(Data excerpts)
# # # #

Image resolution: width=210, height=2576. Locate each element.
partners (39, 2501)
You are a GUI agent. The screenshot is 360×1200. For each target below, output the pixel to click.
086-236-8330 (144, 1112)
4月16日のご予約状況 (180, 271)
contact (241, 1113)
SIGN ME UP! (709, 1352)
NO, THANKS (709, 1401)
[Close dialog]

# # # #

> BRIEF: Print all the data exactly.

> ANSWER BELOW:
Image resolution: width=210, height=2576. Locate each element.
partners (39, 2501)
You are a GUI agent. The screenshot is 360×1200. For each target below, output the pixel to click.
086-236-8330 (144, 1112)
4月16日のご予約状況 (180, 271)
contact (241, 1113)
SIGN ME UP! (709, 1352)
NO, THANKS (709, 1401)
[Close dialog]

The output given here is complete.